14 January 2019

Quartz: A new German far-right party chooses a symbol with a dark past

The announcement has caused a stir in Germany and abroad. The logo of Poggenburg’s new party, Aufbruch der Deutschen Patrioten (Awakening of German Patriots), will feature a blue cornflower, which Austrian Nazis used as a secret symbol to recognize each other when their party was banned in the country in 1933. As historian Bernhard Weidinger told the BBC, “the cornflower is a complicated symbol” in more ways than one. It is also known as “the kaiser’s flower” because it was once a favorite of German Kaiser Wilhelm I, the first German emperor. CNN notes that the cornflower has continued to be associated with nationalism and the far-right in recent history; Austria’s far-right Freedom Party adopted it as a symbol, eventually ditching it in 2017. [...]
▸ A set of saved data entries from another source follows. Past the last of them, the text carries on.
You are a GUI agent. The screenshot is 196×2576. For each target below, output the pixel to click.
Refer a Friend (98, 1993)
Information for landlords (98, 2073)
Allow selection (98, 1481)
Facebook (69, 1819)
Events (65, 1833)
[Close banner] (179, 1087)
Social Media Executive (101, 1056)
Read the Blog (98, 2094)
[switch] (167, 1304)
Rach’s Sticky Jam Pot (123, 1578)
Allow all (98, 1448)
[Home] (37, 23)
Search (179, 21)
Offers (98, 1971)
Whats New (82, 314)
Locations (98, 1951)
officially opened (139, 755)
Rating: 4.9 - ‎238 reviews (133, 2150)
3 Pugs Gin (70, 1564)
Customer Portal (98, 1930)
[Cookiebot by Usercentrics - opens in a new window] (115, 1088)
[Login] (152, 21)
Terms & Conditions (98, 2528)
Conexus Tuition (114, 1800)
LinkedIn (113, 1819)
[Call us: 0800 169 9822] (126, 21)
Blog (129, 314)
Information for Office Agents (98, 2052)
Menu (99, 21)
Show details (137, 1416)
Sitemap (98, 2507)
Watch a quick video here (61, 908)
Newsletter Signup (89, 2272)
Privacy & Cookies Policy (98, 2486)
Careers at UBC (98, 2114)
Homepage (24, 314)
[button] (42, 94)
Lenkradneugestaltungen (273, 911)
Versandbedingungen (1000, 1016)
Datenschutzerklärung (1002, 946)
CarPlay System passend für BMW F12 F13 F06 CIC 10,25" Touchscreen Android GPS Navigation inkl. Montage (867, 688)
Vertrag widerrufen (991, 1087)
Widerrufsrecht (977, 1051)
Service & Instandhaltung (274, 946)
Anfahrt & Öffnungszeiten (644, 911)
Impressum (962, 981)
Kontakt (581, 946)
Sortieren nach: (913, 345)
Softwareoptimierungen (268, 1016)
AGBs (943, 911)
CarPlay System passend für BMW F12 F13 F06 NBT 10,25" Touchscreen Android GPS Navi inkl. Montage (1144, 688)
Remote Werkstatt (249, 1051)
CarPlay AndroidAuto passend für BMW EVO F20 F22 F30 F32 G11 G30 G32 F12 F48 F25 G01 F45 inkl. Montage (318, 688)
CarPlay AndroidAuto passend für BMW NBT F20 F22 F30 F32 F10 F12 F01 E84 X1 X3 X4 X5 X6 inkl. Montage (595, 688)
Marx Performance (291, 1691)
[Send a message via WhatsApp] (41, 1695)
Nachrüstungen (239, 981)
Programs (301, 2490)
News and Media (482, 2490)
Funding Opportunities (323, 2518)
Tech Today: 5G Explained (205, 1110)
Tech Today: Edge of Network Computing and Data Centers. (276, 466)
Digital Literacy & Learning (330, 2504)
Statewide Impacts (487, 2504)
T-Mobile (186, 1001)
But Poggenburg is far from an aberration within a German far-right that often flirts with Nazi symbolism or language. In 2016 Frauke Petry, the former chair of AfD, gave an interview in which she argued in favor of de-stigmatizing völkisch, a word used by German Nazis to allude to a person’s race. And in January 2017 Björn Höcke, an AfD politician, “attacked Germany’s national Holocaust memorial and the country’s devotion to teaching its citizens about Nazi genocide,” according to German broadcaster Deutsche Welle (DW).